Ce faisant, elle ne crée pas un nouveau droit à l’oubli. De manière assez subtile, elle ramène la problématique de l’obtention de l’oubli à la résolution d’un conflit d’intérêts divers qui nécessairement s’entrechoquent (liberté de la vie privée, liberté à l’information des internautes, liberté d’entreprendre des fournisseurs de services, liberté d’expression etc.). (dans ma main gauche je mets l’intérêt de la personne qui effectue de traitement ; dans ma main droite je mets l’intérêt de la personne concernée et ses droits fondamentaux ; je regarde ensuite de quel côté ça penche).

Il découle de cela un certain nombre de choses :

·         dans cette optique, le droit à l’oubli n’est pas une prérogative autonome et absolue attachée à la personnalité. Il s’agit de la mise en œuvre d’un principe de liberté encadrée par la loi sur les données à caractère personnel.  ;

·         seules les « personnes concernées »  sont visées. Dans la plupart des pays, cela exclut les personnes morales, associations, etc.

·         le test de proportionnalité ne sera pas nécessairement le même selon la personne qui traite l’information. Un moteur de recherche n’est pas un site de presse. La Cour considère cependant, dans le contexte des moteurs de recherche, que les droits de la personne concernée par les données prévalent en principe, tant sur les intérêts de l’exploitant du moteur de recherche que sur l’intérêt du public à trouver l’information, sauf circonstances particulières. Cette affirmation semble cependant critiquable en dehors de toute prise en compte du contexte de l’opposition des libertés et intérêts en cause.
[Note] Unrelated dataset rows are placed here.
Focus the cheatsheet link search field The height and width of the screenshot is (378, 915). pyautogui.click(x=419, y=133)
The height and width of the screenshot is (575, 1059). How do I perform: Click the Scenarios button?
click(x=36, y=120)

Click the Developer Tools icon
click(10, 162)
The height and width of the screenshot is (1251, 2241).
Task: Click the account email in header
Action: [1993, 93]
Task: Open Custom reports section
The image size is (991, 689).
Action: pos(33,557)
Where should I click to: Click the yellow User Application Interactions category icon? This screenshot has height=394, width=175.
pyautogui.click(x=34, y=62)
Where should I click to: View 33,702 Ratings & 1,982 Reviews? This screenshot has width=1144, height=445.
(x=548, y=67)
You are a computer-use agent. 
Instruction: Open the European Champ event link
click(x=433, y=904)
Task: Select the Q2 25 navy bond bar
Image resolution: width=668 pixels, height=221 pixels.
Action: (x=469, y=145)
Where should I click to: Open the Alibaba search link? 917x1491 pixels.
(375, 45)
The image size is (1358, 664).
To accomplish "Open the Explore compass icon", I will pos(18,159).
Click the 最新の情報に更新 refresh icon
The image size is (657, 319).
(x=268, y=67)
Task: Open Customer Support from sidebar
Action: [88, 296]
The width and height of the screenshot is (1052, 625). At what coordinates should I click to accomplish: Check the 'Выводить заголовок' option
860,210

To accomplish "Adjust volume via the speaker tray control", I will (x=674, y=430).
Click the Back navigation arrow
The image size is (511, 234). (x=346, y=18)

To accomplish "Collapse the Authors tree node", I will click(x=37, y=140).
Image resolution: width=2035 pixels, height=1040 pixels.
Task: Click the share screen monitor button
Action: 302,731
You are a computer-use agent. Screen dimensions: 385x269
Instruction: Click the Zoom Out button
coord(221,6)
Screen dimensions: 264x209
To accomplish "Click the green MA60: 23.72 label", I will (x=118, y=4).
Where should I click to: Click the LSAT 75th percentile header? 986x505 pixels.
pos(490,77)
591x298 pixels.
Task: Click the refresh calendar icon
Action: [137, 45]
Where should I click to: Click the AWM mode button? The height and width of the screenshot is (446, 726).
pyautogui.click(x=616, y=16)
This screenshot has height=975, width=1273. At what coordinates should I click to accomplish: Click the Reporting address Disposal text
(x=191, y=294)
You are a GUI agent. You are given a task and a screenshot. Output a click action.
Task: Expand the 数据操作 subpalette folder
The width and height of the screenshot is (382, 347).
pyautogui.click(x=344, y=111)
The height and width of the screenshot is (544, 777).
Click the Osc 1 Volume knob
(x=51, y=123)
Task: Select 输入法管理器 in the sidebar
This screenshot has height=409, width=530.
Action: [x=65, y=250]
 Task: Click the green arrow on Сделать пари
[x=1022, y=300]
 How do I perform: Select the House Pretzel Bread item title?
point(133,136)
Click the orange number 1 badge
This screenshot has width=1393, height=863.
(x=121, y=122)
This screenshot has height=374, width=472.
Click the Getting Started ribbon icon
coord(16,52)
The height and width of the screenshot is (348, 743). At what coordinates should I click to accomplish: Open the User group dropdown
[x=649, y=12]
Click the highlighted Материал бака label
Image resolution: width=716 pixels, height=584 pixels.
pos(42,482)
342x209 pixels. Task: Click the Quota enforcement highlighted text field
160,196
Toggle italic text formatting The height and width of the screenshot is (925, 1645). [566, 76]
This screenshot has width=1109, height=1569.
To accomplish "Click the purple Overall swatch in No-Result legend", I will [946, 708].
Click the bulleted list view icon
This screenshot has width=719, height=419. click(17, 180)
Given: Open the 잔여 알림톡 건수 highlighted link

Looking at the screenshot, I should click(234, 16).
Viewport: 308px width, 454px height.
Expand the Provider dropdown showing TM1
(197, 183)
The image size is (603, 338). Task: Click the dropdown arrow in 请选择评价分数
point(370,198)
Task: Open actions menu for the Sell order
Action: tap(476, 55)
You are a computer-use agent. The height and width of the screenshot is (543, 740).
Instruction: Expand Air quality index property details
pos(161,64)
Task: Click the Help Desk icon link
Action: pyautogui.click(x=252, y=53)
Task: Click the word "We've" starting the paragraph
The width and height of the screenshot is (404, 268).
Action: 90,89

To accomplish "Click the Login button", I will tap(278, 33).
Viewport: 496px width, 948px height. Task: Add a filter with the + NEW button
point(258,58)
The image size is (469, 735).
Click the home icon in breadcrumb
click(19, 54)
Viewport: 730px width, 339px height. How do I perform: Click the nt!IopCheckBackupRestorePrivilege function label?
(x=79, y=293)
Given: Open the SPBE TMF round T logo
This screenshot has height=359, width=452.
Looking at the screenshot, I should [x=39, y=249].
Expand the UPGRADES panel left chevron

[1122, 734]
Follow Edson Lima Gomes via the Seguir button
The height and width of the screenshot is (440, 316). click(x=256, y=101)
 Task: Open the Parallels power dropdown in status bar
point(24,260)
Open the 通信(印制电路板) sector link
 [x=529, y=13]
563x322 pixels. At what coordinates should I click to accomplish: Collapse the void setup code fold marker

·         Il en résulte qu’a priori,  les liens vers des pages web contenant les informations litigieuses doivent être supprimés de cette liste de résultats, à moins qu’il existe des raisons particulières, telles que le rôle joué par cette personne dans la vie publique, justifiant un intérêt prépondérant du public à avoir, dans le cadre d’une telle recherche, accès à ces informations. La Cour pourrait très bien assouplir sa position pour d’autres intervenants, tel les organes de presse ;

·         Les prestataires de service, et les moteurs de recherche en particulier, seront en première ligne pour juger de la pertinence du test de proportionnalité.  Cela implique des procédures de traitement des demandes des internautes, le cas échéant, spécifiques à chaque législation nationale. Ces intermédiaires devront se prononcer sur un débat relatif au contenu de l’information éditée par des tiers pour en constater, le cas échéant, la contrariété avec la législation sur la protection des données. Ce qui les entraîne très loin de la neutralité qui, a priori, est l’apanage des intermédiaires sur l’internet et conditionne leur exonération de responsabilité prévue par la directive e-commerce 2000/31/CE . Et comporte ainsi le risque d’impliquer leur responsabilité au cas où ils évaluent mal la situation du demandeur à l’oubli… Est-ce vraiment leur rôle ?

Ce qui fait ressurgir la question de la faute et de la responsabilité des moteurs de recherche et autres intermédiaires. C’est évidemment une question très importante si l’on souhaite mettre en œuvre la responsabilité civile de celui à qui on reproche de traiter une information.

A priori, dans la logique adoptée par la Cour, la violation du droit à l’oubli n’est pas nécessairement une faute. La faute ne pourra surgir que si, dans la mise en œuvre du test de proportionnalité, celui qui refuse d’accéder à la requête de la personne concernée, agit en engageant sa responsabilité selon les critères habituels de la personne normalement prudente et diligente.

Il reste alors à articuler ce qui précède avec les dispositions légales des pays qui prévoient que toute violation de la loi engage la responsabilité du responsable de traitement. Tel est par exemple le cas de la Belgique qui utilise la notion très vague « d’acte contraire aux dispositions déterminées par ou en vertu de la loi » comme élément déclencheur de l’obligation de réparation dans la loi du 8 décembre 1992.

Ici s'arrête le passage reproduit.